Aim of the exercise: With pictures left out, set down every record word for word.

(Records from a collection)
*** Begin section ***
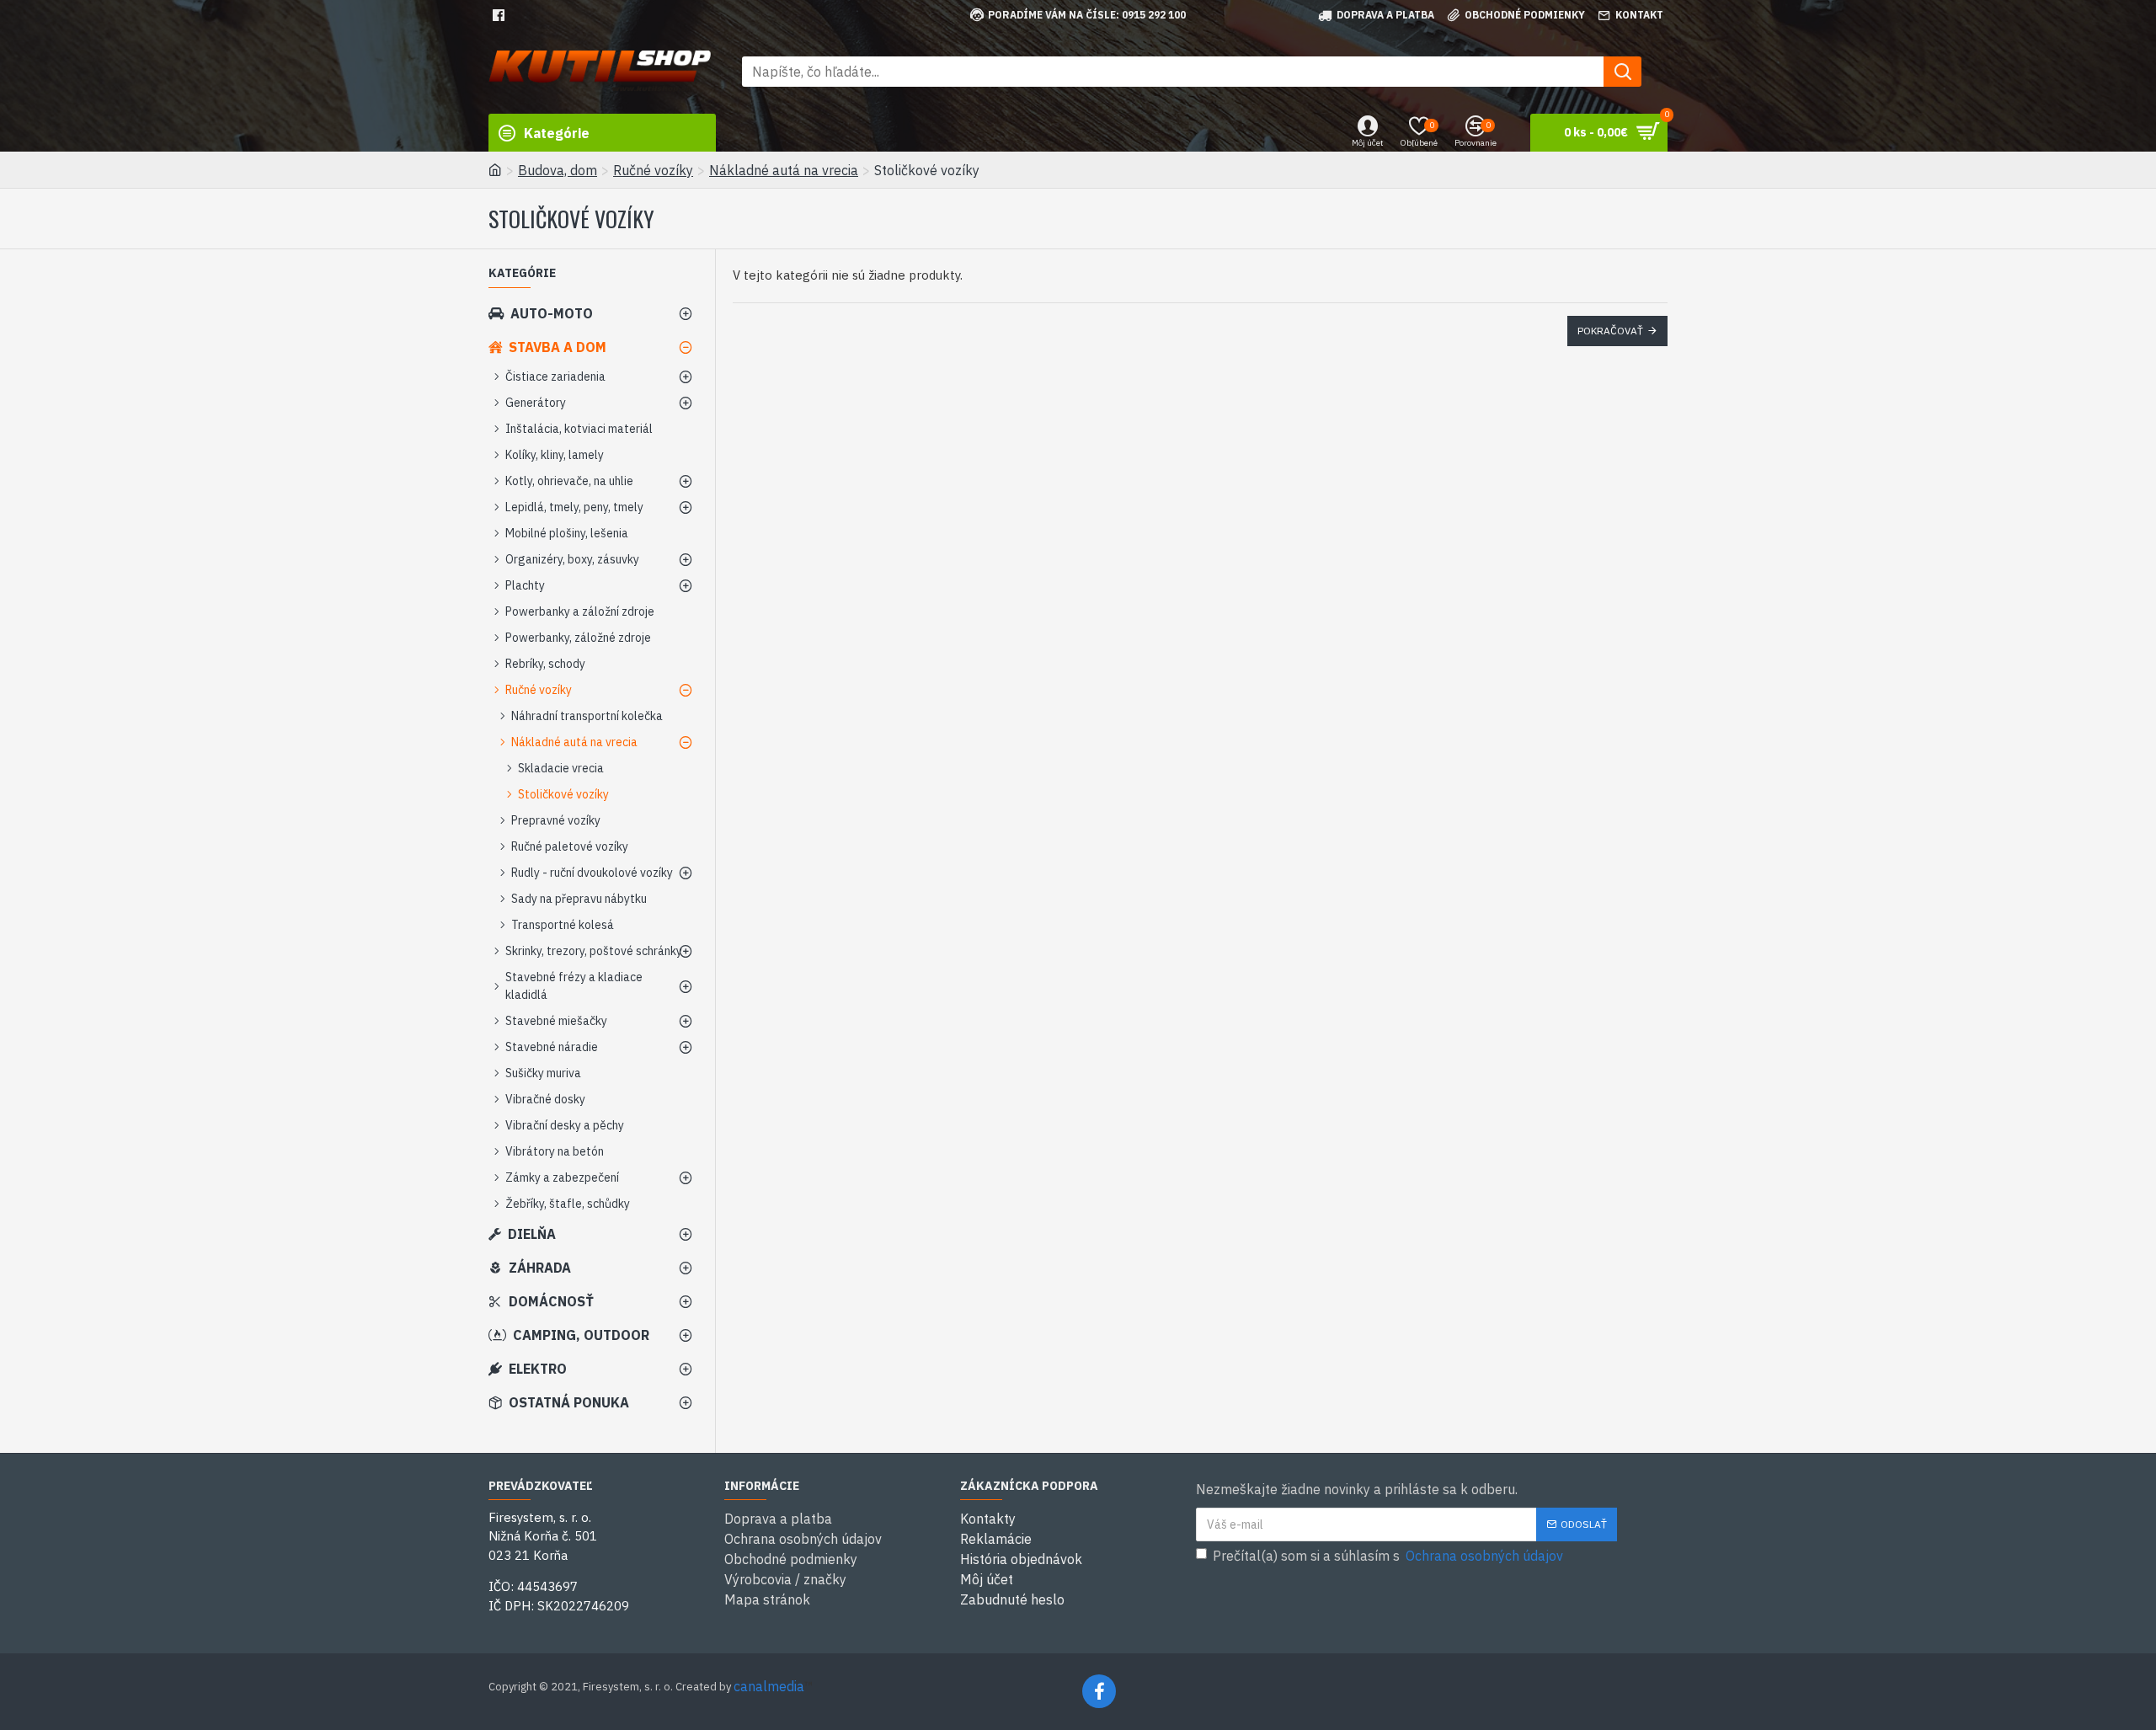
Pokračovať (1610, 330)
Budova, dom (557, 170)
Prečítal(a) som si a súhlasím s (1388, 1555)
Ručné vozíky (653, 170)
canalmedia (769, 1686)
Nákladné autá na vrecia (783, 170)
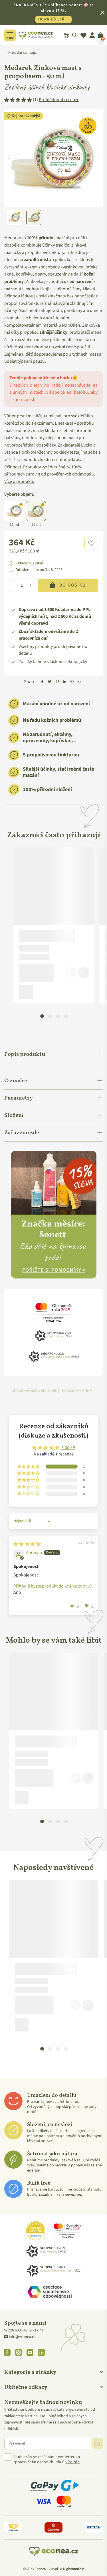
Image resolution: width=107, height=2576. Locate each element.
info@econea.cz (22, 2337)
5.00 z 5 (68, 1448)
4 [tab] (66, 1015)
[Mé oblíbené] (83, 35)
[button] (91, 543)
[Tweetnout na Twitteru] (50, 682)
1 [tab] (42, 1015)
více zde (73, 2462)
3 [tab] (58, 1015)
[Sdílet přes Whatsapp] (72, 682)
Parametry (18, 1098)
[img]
*** End section ***
Result of the exercise:
Pokračovať (1610, 330)
Budova, dom (557, 170)
Prečítal(a) som si a súhlasím s (1388, 1555)
Ručné vozíky (653, 170)
canalmedia (769, 1686)
Nákladné autá na vrecia (783, 170)
Image resolution: width=107, height=2576. Locate each element.
info@econea.cz (22, 2337)
5.00 z 5 (68, 1448)
4 [tab] (66, 1015)
[Mé oblíbené] (83, 35)
[button] (91, 543)
[Tweetnout na Twitteru] (50, 682)
1 [tab] (42, 1015)
více zde (73, 2462)
3 [tab] (58, 1015)
[Sdílet přes Whatsapp] (72, 682)
Parametry (18, 1098)
[img]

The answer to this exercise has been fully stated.